__PROMPT__
Please retype the article on homeless program cuts from "Programs For Homeless" to "residents homeless or in danger of losing shelter." word for word.

PI Original Matthew Blake Thursday March 1st, 2012, 6:17pm

Programs For Homeless Among Those Hit By State Budget Crunch

It’s de ja vu for Chicago homeless advocates – and thousands of Illinois residents who are homeless or in danger of losing shelter. Homeless programs are among social services slated to be cut in Pat Quinn's budget proposal — again.

It’s de ja vu for Chicago homeless advocates – and thousands of Illinois residents homeless or in danger of losing shelter.

Gov. Pat Quinn’s proposed fiscal year 2013 budget, released last week, calls for $4.7 million in cuts to the just over $9 million in state outlays for homeless shelters, emergency housing, and transportation to shelters. The suggested cuts follow Quinn’s proposed FY 2012 budget – which also outlined $4.7 million in reductions to homeless programs.

Homeless advocates successfully worked with state lawmakers to undo these cuts in the final FY 2012 budget that passed the General Assembly. They must try again in this spring’s legislative session. “It was inexplicable to us after they had just restored it three months ago,” says Bob Palmer, policy director for Housing Action Illinois.

Less money for the homeless is part of an overall budget written amid much hand wringing in Springfield over the state’s short and long-term deficits, and concerns about the costs of public employee pensions and Medicaid.

It is an open question what Quinn can really do – whether the governor could have both addressed deficit concerns (caused by factors that long preceded Quinn’s tenure), and adequately provided for needed services to the state’s most vulnerable residents.

Regardless, the governor has proposed, and the Illinois General Assembly will probably pass, a budget that makes key changes to the social safety net.

Cuts to social service programs add up over time. For example, the Healthcare and Family Services budget was $16.86 billion in FY 2011, and it is proposed to be $14.76 billion for the next fiscal year.

And this agency’s proposed budget could face further cuts, depending on what additional Medicaid reductions Quinn proposes.

Homeless services, meanwhile, are often in budget peril. A Chicago Coalition for the Homeless study found that shelter programs served 40,542 people in Illinois in FY 2011 – but 45,673 people were turned away.

Julie Dworkin, policy director for the Chicago Coalition for the Homeless, noted that Chicago gets $2.2 million of this $4.7 million slated for elimination. “There was a really concerted effort by advocacy groups and the city to restore funding last year,” Dworkin says.

At stake for Chicago is funding for 18 shelters that provide a home for people up to 120 days, as well as programs, including those that link people to employers. Also, a loss of funding would cut overnight emergency services that transport the homeless to shelters.

Another area of concern to Palmer and Dworkin is money for the Homeless Prevention Program. The program is “flat funded” in Quinn’s proposal, which means it gets the same amount of money as last year, $1.5 million, not adjusted for inflation.

__DATA SECTION__
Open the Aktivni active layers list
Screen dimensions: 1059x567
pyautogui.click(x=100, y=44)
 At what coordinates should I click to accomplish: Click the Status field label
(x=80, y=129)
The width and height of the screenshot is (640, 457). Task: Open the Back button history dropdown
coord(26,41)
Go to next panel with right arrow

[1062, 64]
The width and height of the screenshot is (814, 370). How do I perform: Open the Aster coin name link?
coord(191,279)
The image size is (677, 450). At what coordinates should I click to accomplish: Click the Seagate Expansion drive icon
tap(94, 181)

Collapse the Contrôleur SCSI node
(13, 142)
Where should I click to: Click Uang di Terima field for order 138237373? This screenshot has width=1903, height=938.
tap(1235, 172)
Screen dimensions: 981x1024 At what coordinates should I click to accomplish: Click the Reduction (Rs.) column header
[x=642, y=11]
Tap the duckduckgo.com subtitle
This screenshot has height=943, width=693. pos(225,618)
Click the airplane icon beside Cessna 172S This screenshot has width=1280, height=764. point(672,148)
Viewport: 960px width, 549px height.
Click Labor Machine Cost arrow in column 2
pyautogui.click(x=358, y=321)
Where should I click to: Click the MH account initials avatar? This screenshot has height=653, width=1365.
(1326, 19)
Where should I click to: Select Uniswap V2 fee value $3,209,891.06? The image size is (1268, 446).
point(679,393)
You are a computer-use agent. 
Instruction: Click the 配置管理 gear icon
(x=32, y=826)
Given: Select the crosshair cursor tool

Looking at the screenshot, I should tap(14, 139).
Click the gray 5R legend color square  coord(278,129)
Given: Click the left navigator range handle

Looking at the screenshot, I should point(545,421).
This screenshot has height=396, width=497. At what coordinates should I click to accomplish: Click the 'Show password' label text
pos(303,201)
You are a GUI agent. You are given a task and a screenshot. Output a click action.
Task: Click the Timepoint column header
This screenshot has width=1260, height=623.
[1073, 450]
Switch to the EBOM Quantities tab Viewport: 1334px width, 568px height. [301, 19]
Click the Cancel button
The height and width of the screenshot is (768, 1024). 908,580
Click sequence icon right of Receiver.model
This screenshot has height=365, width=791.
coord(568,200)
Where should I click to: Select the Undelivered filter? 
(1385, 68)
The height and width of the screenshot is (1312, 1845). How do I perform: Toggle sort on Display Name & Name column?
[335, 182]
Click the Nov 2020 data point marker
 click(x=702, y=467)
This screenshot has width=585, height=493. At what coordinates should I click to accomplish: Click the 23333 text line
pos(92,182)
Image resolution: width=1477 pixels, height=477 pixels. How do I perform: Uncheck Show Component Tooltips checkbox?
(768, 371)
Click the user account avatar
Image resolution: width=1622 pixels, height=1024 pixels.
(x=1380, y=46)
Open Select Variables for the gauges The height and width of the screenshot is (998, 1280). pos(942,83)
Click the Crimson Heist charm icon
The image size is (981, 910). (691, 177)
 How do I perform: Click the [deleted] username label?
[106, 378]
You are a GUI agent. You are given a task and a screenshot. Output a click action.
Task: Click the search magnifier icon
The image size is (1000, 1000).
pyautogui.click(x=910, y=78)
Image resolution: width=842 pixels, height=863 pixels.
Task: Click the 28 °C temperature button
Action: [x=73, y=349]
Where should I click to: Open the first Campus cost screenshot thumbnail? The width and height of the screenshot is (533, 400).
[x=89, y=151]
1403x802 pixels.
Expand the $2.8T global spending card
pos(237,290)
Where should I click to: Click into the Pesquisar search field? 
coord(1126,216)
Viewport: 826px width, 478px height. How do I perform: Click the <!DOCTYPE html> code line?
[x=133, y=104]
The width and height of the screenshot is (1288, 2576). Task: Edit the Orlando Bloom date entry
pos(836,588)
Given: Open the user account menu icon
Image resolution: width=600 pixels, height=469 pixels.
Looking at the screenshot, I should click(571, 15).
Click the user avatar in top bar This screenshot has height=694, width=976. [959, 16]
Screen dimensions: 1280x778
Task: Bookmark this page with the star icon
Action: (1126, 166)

__RESULT FOR THIS TASK__
Programs For Homeless Among Those Hit By State Budget Crunch

It’s de ja vu for Chicago homeless advocates – and thousands of Illinois residents who are homeless or in danger of losing shelter. Homeless programs are among social services slated to be cut in Pat Quinn's budget proposal — again.

It’s de ja vu for Chicago homeless advocates – and thousands of Illinois residents homeless or in danger of losing shelter.